Rencontrer son intériorité : une expérience parfois inconnue

Certaines personnes souffrent profondément lorsqu’elles se retrouvent seules, non par incapacité, mais parce qu’elles n’ont jamais eu l’occasion d’entrer en contact avec leur intériorité. La vie moderne, saturée de sollicitations, laisse peu de place au silence.
Se tourner vers soi peut alors faire peur, tant cet espace intérieur semble étranger. L’accompagnement joue ici un rôle déterminant : apprendre à s’apprivoiser, pas à pas, peut transformer la solitude en espace ressourçant.
Assumer sa solitude ne signifie pas se couper des autres. Au contraire, ceux qui savent revenir à eux-mêmes attendent moins des autres qu’ils comblent un vide ; ils deviennent plus disponibles, plus ouverts à la rencontre authentique.

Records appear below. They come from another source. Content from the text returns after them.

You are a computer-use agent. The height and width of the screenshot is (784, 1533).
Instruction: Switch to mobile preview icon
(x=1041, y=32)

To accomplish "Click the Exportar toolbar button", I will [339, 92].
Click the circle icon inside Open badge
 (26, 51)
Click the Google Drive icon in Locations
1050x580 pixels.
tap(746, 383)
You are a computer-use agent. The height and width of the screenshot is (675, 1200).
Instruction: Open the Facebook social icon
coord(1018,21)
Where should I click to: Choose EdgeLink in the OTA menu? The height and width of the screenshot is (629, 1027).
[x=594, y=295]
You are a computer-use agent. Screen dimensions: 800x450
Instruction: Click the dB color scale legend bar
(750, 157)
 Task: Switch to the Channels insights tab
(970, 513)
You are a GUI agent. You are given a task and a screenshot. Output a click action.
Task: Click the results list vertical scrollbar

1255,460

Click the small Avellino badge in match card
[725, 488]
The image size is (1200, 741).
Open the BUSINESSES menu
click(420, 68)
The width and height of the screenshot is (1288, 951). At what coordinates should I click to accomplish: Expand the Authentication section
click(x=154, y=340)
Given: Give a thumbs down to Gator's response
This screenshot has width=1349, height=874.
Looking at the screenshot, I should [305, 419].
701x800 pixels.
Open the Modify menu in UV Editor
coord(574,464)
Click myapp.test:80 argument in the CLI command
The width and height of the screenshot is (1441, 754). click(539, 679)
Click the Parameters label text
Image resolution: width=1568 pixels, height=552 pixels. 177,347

Vieillir, perdre… et rester en lien

Avec l’âge, la perte devient une réalité fréquente : amis, conjoints, proches disparaissent les uns après les autres. Dans les maisons de retraite ou les EHPAD, ce vécu est souvent exacerbé par un sentiment d’invisibilité ou de mise à l’écart.
Pour accompagner ces personnes avec justesse, Marie de Hennezel insiste sur un point essentiel : montrer que la parole sur la mort n’effraie pas. Beaucoup de personnes âgées n’osent pas évoquer leurs deuils par crainte de peser sur leur entourage. Il suffit pourtant parfois d’un geste simple : s’asseoir, se rendre disponible, offrir quelques minutes d’écoute réelle.
Cette présence, humble et ouverte, peut rompre l’isolement émotionnel et redonner à ces personnes la sensation d’être reconnues dans leur humanité.

Une invitation à habiter le silence

Au fil de l’entretien, une conviction émerge : la solitude n’est pas une ennemie à fuir, mais une alliée subtile dans les temps de deuil. En l’apprivoisant, on apprend à se rencontrer soi-même, à accueillir son monde intérieur, à réinventer son lien avec les autres et avec la personne disparue.
Le podcast Ainsi va la vie nous rappelle qu’en parlant de la mort, on parle de la vie. Et que dans cette traversée parfois bouleversante, la solitude peut devenir un espace de reconstruction, de sens et d’apaisement.

Une lumière dans ma nuit avec Christophe Fauré

Perdre un être cher, c’est voir chaque repère voler en éclats. Le deuil touche le corps, la pensée, la relation aux autres, et plonge souvent dans un paysage intérieur totalement inconnu. Dans cet rencontre d’Ainsi va la vie, le podcast sur le deuil, Christophe Fauré — psychiatre, conférencier et auteur incontournable du domaine — apporte des repères essentiels pour comprendre cette traversée intime. Avec sa bienveillance habituelle, il rappelle que le deuil n’a pas de mode d’emploi, mais qu’il existe un chemin, même si l’on avance à tâtons.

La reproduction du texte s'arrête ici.